--- START Dataset records ---

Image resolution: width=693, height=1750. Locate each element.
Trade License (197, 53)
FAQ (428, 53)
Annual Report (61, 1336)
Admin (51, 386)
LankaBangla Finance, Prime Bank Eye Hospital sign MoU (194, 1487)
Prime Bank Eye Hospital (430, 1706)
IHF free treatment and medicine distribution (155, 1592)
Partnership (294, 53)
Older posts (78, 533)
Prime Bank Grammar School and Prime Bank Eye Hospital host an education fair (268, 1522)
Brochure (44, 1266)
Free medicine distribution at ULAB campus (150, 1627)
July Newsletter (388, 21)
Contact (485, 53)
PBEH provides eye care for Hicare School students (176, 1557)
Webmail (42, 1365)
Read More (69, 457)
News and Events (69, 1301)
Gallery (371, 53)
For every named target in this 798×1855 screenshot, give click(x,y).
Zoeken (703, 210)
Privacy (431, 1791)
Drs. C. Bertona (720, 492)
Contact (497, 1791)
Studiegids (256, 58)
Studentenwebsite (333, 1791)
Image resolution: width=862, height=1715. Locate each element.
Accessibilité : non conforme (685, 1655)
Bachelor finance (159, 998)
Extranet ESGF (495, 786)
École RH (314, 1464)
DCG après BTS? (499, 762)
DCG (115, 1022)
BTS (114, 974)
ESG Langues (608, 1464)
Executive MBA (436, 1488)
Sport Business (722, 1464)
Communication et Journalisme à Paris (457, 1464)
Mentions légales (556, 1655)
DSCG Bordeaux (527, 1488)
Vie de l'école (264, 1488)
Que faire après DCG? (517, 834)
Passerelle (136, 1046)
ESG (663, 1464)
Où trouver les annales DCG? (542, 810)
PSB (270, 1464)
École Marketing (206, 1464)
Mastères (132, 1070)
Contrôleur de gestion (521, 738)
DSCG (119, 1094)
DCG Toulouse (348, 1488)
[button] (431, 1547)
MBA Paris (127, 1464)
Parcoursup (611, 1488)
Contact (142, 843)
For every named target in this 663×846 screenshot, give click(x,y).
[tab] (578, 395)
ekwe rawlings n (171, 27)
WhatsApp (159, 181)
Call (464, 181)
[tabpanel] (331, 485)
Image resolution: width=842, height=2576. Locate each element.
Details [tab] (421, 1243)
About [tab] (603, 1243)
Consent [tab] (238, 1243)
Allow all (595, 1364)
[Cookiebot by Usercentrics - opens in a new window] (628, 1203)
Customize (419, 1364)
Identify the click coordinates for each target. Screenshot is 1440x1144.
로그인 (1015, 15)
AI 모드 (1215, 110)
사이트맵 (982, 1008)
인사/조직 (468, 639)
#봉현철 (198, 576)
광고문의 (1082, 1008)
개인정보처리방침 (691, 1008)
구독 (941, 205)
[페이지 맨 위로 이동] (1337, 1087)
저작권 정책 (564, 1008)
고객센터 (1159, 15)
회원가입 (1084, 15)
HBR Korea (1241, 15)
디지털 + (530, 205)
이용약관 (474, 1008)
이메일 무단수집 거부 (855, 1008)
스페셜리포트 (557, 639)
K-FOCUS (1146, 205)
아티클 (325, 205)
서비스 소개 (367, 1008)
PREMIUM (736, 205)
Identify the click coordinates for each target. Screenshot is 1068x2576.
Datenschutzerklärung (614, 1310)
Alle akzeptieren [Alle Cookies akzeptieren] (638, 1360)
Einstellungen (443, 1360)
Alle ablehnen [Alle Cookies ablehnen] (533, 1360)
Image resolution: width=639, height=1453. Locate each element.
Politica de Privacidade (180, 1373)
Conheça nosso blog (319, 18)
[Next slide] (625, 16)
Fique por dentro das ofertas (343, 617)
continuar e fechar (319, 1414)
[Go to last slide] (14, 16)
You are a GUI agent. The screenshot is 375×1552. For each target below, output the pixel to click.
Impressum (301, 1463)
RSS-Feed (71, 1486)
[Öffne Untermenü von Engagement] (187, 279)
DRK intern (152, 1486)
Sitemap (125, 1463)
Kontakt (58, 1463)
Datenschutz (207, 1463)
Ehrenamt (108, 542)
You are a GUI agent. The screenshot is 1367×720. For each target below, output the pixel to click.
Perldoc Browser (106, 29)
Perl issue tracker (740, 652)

--- END Dataset records ---

**Problem requirements**. Write out all of the records above again, substituting "Find every element" for every "Locate each element" and leaving everything else unchanged.

**Result for this task**.
Image resolution: width=693, height=1750. Find every element.
Trade License (197, 53)
FAQ (428, 53)
Annual Report (61, 1336)
Admin (51, 386)
LankaBangla Finance, Prime Bank Eye Hospital sign MoU (194, 1487)
Prime Bank Eye Hospital (430, 1706)
IHF free treatment and medicine distribution (155, 1592)
Partnership (294, 53)
Older posts (78, 533)
Prime Bank Grammar School and Prime Bank Eye Hospital host an education fair (268, 1522)
Brochure (44, 1266)
Free medicine distribution at ULAB campus (150, 1627)
July Newsletter (388, 21)
Contact (485, 53)
PBEH provides eye care for Hicare School students (176, 1557)
Webmail (42, 1365)
Read More (69, 457)
News and Events (69, 1301)
Gallery (371, 53)
For every named target in this 798×1855 screenshot, give click(x,y).
Zoeken (703, 210)
Privacy (431, 1791)
Drs. C. Bertona (720, 492)
Contact (497, 1791)
Studiegids (256, 58)
Studentenwebsite (333, 1791)
Image resolution: width=862, height=1715. Find every element.
Accessibilité : non conforme (685, 1655)
Bachelor finance (159, 998)
Extranet ESGF (495, 786)
École RH (314, 1464)
DCG après BTS? (499, 762)
DCG (115, 1022)
BTS (114, 974)
ESG Langues (608, 1464)
Executive MBA (436, 1488)
Sport Business (722, 1464)
Communication et Journalisme à Paris (457, 1464)
Mentions légales (556, 1655)
DSCG Bordeaux (527, 1488)
Vie de l'école (264, 1488)
Que faire après DCG? (517, 834)
Passerelle (136, 1046)
ESG (663, 1464)
Où trouver les annales DCG? (542, 810)
PSB (270, 1464)
École Marketing (206, 1464)
Mastères (132, 1070)
Contrôleur de gestion (521, 738)
DSCG (119, 1094)
DCG Toulouse (348, 1488)
[button] (431, 1547)
MBA Paris (127, 1464)
Parcoursup (611, 1488)
Contact (142, 843)
For every named target in this 663×846 screenshot, give click(x,y).
[tab] (578, 395)
ekwe rawlings n (171, 27)
WhatsApp (159, 181)
Call (464, 181)
[tabpanel] (331, 485)
Image resolution: width=842, height=2576. Find every element.
Details [tab] (421, 1243)
About [tab] (603, 1243)
Consent [tab] (238, 1243)
Allow all (595, 1364)
[Cookiebot by Usercentrics - opens in a new window] (628, 1203)
Customize (419, 1364)
Identify the click coordinates for each target. Screenshot is 1440x1144.
로그인 (1015, 15)
AI 모드 (1215, 110)
사이트맵 (982, 1008)
인사/조직 (468, 639)
#봉현철 (198, 576)
광고문의 (1082, 1008)
개인정보처리방침 (691, 1008)
구독 (941, 205)
[페이지 맨 위로 이동] (1337, 1087)
저작권 정책 (564, 1008)
고객센터 (1159, 15)
회원가입 (1084, 15)
HBR Korea (1241, 15)
디지털 + (530, 205)
이용약관 (474, 1008)
이메일 무단수집 거부 (855, 1008)
스페셜리포트 (557, 639)
K-FOCUS (1146, 205)
아티클 (325, 205)
서비스 소개 (367, 1008)
PREMIUM (736, 205)
Identify the click coordinates for each target. Screenshot is 1068x2576.
Datenschutzerklärung (614, 1310)
Alle akzeptieren [Alle Cookies akzeptieren] (638, 1360)
Einstellungen (443, 1360)
Alle ablehnen [Alle Cookies ablehnen] (533, 1360)
Image resolution: width=639, height=1453. Find every element.
Politica de Privacidade (180, 1373)
Conheça nosso blog (319, 18)
[Next slide] (625, 16)
Fique por dentro das ofertas (343, 617)
continuar e fechar (319, 1414)
[Go to last slide] (14, 16)
You are a GUI agent. The screenshot is 375×1552. For each target below, output the pixel to click.
Impressum (301, 1463)
RSS-Feed (71, 1486)
[Öffne Untermenü von Engagement] (187, 279)
DRK intern (152, 1486)
Sitemap (125, 1463)
Kontakt (58, 1463)
Datenschutz (207, 1463)
Ehrenamt (108, 542)
You are a GUI agent. The screenshot is 1367×720. For each target below, output the pixel to click.
Perldoc Browser (106, 29)
Perl issue tracker (740, 652)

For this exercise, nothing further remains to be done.